Apart from these prize winners, there is much to see and enjoy in this show. Every piece has a story behind it.

Scavenger by Tim Pierpoint is made entirely of beer and ale bottle caps. Did the artist imbibe all those beverages?

Terri Conlon, who used beverage containers for her work in a very different way, crafted couture-quality accessories out of pop-tops. Her handbag, bracelet and fanny pack are stylish and practical. These would be very comfortable in any Rodeo Drive boutique.

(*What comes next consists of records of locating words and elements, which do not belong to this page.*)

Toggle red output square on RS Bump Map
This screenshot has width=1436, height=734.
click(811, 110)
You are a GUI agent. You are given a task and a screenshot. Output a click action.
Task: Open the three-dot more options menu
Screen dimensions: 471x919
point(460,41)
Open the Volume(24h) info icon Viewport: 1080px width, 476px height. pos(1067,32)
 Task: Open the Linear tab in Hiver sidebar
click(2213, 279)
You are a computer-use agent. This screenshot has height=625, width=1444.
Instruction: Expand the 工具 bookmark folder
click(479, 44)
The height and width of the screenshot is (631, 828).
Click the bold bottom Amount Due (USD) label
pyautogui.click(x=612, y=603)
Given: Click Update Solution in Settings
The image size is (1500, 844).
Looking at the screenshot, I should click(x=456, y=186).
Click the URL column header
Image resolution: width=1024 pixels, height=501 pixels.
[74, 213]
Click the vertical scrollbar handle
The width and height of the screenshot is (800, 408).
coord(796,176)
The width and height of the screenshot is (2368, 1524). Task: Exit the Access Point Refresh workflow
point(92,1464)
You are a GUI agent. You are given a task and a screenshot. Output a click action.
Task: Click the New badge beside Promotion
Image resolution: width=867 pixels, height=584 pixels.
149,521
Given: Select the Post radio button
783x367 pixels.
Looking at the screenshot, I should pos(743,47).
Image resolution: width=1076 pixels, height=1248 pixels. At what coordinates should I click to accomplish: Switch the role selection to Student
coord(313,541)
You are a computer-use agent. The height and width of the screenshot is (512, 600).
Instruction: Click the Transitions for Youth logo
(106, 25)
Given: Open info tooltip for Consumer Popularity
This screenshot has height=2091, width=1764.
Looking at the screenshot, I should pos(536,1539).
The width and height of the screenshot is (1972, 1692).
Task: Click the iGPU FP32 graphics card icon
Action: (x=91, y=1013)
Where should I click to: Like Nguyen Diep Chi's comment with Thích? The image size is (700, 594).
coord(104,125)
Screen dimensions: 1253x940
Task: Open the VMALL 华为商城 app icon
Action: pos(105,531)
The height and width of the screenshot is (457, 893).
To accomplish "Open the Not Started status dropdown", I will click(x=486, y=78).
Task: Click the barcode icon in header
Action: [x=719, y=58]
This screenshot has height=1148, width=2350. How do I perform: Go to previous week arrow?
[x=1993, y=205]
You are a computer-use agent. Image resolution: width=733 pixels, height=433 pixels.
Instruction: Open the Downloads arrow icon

Marty LaFollette’s Drift Castle is actually a fountain made of driftwood, pebbles and stone precisely crafted into a fantastic image. One can imagine the artist strolling along the beach gathering his material.

Christina McDonald’s vibrant collage, Abundance, is one of the few two-dimensional works in the show. The media tends to lend itself more readily to three-dimensional objects. However, her piece leaps off the wall, embracing one’s eye with its fine composition, vivid colors and feeling of plenty.

Worm is back with two beautifully crafted chrome and glass tables. One, Abracadabra, The Road to Hāna, would be a nice addition to a high-tech decorated kitchen or dining room. His camshaft end table would look great in anyone’s home.

The show takes no commission from the artists. Therefore, if you wanted that Harley & Honda work, for example, you would be content to know the $200 was going to the artist.